**Exercise objective**
Search the data below for the word "agent" and copy each line that holds it.

--- Data Enclosed Below ---

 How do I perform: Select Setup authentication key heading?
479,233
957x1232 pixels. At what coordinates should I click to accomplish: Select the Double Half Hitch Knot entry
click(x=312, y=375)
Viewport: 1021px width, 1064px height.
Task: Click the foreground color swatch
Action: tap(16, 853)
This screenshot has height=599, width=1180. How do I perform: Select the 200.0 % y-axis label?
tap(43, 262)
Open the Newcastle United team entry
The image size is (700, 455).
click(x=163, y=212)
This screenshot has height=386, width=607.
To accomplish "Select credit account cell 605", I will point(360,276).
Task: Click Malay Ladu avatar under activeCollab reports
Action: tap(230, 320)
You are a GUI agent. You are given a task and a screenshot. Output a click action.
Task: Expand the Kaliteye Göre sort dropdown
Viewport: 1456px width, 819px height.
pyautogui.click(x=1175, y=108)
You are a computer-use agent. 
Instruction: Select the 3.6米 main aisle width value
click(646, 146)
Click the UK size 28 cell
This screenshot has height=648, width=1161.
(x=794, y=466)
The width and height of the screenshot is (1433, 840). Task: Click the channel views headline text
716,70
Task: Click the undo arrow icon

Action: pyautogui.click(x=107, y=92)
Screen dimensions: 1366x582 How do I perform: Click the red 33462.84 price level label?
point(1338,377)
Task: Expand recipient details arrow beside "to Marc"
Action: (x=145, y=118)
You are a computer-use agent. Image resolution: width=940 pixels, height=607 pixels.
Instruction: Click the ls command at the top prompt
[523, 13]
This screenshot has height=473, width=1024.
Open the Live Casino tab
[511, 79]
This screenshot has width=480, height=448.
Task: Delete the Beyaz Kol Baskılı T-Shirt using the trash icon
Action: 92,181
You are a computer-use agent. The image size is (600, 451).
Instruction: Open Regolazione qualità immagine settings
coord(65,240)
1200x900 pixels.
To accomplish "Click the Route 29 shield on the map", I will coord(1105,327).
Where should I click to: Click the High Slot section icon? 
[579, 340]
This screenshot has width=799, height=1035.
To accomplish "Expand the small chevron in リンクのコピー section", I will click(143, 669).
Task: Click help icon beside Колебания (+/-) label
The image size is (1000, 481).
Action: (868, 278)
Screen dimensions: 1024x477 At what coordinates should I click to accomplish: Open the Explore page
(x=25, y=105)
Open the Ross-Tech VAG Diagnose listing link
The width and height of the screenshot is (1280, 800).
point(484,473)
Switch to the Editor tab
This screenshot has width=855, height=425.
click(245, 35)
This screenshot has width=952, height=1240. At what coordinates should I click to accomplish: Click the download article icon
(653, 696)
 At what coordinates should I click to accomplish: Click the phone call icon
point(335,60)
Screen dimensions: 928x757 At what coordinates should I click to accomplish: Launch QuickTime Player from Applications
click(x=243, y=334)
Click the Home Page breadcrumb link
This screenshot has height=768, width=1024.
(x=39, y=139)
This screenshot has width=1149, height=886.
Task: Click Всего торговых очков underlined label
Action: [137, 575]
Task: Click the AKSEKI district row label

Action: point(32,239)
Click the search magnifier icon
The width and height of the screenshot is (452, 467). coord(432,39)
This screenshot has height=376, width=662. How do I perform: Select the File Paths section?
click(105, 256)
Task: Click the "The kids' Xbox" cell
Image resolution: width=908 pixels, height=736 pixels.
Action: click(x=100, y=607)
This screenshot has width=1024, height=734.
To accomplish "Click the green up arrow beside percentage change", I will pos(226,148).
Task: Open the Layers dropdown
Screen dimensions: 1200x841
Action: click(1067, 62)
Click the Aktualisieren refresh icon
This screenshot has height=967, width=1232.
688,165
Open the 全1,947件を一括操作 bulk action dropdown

--- End of Enclosed Data ---

**Answer to this task**
You are a GUI agent. You are given a task and a screenshot. Output a click action.
You are a computer-use agent. 
You are a computer-use agent. Image resolution: width=940 pixels, height=607 pixels.
You are a computer-use agent. The image size is (600, 451).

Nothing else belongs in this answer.